MCV and MCH are both markedly reduced.
- Blood film: sever hypochromic microcytic anemia, NRBC, sever anisopoikilocytosis, target, tear drop cells and basophilic stippling.
- Reticulocytes: slight to moderately increase but not to degree of anemia (usually range 2-8%).
- Hb electrophoresis (key for diagnosis) HbF 10-90 %. HbA absent. HbA2 variable.
Management
بيتا ثلاسيميا ميجور
• Prevention:
- Population screening for carrier detection and choice of marriage.

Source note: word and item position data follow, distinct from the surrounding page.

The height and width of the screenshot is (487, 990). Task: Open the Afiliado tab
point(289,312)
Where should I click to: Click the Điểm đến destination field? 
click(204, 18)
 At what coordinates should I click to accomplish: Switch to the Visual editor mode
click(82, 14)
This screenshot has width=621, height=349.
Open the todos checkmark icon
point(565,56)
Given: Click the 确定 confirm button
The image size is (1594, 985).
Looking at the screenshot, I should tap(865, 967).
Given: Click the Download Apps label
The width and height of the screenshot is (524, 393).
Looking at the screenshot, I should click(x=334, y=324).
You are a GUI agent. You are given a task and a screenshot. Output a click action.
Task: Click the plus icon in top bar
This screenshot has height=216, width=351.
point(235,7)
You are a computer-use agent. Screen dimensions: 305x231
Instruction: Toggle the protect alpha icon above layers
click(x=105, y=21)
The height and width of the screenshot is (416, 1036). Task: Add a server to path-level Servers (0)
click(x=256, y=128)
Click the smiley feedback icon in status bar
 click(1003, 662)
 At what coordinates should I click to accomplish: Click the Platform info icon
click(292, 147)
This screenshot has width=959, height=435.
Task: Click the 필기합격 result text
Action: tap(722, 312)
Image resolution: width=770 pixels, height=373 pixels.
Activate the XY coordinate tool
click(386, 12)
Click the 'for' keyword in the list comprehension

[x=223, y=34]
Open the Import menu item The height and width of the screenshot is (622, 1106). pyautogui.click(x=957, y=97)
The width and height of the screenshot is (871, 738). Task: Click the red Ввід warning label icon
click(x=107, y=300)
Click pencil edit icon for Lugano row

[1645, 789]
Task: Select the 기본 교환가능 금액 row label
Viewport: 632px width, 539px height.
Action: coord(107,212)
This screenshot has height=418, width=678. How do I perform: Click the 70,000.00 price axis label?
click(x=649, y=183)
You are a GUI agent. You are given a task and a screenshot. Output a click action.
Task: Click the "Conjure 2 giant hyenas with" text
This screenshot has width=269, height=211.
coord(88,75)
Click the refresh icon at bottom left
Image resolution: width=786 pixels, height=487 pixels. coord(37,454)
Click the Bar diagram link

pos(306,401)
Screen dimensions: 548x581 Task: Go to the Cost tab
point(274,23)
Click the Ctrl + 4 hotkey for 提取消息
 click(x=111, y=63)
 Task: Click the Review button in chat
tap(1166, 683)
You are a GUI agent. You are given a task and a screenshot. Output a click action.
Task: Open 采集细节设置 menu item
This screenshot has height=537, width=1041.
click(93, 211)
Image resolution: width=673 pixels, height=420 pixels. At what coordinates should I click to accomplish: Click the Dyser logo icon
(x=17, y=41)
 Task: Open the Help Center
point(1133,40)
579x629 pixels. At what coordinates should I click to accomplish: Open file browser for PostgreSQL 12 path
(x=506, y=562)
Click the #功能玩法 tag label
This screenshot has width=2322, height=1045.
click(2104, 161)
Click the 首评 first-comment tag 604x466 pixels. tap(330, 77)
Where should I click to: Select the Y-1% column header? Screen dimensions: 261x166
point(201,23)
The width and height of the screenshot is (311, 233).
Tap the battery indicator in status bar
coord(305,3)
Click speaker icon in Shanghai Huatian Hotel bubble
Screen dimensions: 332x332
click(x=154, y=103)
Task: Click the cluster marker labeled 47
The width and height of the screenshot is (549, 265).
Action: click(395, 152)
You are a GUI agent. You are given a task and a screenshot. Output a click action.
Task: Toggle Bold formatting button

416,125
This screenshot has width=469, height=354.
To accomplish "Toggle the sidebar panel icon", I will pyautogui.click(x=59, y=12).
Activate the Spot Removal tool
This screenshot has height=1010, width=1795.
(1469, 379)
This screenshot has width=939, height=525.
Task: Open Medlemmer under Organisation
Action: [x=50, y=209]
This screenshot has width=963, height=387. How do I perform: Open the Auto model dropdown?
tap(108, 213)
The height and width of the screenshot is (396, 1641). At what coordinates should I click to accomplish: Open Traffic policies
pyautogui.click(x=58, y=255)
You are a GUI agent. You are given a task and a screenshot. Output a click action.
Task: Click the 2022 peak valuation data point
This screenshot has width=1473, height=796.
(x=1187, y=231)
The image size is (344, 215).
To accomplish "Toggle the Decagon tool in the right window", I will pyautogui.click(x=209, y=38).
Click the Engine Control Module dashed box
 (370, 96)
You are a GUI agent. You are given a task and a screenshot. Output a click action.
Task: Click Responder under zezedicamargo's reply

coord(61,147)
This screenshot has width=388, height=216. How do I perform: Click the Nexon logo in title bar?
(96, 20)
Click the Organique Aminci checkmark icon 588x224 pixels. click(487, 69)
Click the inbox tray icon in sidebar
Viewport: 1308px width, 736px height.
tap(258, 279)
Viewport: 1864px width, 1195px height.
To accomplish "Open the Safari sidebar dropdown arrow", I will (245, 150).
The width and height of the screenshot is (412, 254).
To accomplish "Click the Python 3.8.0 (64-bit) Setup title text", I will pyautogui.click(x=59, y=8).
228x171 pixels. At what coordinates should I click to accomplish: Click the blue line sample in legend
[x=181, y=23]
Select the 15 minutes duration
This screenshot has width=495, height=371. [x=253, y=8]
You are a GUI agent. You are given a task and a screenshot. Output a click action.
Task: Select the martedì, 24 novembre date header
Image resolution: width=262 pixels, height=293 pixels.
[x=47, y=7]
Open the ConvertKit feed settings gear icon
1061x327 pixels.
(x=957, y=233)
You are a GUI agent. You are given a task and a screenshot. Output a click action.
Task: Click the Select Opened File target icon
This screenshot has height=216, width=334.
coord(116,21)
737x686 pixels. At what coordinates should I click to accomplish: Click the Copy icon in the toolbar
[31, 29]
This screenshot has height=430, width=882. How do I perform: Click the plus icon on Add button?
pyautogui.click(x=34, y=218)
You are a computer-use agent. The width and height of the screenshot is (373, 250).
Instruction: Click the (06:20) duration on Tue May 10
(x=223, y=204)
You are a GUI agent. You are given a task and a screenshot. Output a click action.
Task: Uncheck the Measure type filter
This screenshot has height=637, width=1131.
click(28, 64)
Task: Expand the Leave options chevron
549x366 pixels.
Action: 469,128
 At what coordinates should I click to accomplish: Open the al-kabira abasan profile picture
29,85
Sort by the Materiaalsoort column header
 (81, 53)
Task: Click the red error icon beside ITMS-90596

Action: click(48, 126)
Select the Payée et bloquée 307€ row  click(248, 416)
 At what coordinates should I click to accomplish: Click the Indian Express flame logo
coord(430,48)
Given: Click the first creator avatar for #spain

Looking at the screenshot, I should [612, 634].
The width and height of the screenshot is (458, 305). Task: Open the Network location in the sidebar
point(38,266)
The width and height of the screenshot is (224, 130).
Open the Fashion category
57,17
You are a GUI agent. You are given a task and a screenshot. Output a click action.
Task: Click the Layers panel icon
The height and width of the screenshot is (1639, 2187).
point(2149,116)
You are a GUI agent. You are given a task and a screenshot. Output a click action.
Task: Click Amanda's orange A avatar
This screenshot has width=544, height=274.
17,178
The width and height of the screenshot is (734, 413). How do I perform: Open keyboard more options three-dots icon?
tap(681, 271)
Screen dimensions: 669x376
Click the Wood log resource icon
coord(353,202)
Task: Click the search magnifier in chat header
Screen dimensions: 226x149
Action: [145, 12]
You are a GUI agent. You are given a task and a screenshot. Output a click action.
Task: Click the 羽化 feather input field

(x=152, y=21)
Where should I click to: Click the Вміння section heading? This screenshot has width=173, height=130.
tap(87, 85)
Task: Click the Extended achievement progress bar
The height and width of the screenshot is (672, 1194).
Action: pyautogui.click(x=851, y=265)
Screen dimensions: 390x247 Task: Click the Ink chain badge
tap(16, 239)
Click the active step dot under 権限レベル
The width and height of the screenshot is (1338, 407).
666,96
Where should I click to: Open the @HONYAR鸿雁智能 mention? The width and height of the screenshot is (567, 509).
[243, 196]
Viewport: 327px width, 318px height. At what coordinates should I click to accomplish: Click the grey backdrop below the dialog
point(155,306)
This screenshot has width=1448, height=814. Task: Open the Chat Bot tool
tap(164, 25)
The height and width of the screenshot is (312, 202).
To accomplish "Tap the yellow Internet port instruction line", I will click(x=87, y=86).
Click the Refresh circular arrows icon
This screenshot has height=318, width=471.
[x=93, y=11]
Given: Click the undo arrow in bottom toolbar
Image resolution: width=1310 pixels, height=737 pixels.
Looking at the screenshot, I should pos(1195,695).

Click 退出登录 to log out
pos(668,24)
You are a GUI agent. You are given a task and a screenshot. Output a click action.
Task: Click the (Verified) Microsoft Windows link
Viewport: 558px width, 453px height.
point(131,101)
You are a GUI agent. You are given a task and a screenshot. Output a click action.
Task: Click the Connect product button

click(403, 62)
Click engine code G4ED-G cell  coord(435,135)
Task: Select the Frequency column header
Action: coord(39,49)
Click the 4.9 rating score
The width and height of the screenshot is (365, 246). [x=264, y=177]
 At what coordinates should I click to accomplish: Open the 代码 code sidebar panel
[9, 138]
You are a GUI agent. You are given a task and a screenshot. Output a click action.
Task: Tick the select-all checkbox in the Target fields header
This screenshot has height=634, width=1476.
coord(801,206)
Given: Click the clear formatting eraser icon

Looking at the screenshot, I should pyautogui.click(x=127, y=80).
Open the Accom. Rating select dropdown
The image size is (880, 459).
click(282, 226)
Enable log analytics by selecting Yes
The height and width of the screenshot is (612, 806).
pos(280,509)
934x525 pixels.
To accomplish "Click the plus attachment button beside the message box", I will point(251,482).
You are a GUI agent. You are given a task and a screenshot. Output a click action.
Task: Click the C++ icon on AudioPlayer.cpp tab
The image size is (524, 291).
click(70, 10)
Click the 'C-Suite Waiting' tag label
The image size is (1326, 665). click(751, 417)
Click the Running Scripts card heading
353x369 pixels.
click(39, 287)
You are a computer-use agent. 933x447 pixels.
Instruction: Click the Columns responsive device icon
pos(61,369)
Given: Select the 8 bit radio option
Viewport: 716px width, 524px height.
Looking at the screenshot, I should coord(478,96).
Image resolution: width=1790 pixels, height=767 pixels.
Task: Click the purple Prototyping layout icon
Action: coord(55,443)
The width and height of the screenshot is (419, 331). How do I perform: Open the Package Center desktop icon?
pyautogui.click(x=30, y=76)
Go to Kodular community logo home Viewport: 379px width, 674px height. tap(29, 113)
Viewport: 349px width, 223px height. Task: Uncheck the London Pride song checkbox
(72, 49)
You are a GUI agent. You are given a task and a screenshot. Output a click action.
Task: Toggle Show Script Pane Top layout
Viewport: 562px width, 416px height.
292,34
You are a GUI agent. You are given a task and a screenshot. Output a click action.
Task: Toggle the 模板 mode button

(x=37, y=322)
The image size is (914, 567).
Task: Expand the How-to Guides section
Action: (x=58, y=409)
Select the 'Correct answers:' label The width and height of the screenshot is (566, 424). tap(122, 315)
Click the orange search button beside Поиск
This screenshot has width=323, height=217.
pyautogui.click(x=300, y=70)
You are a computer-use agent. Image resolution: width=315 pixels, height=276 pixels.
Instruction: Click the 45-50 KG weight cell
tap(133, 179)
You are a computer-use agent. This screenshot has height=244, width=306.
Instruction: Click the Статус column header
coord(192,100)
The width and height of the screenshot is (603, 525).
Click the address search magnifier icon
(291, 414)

- Antenatal screening and choice of termination of pregnancy.
- BM transplant.
- Symptomatic treatment with blood transfusion in associated with iron chelation agents to reduce risk of iron overload.
- Life long folic acid supplementation.
- Splenectomy in indicated cases.
β- Thalassaemia minor
Heterozygous inheritance of genetic defect ……… (β β+) or (β βo).
- Clinically usually asymptomatic and may discovered by chance.
- Mild anemia and splenomegaly are rare. During stressful condition especially in pregnancy the patients may become symptomatic because of aggravation of mild anemia.
- It is important challenge to differentiate β- Thalassaemia minor from iron deficiency anemia.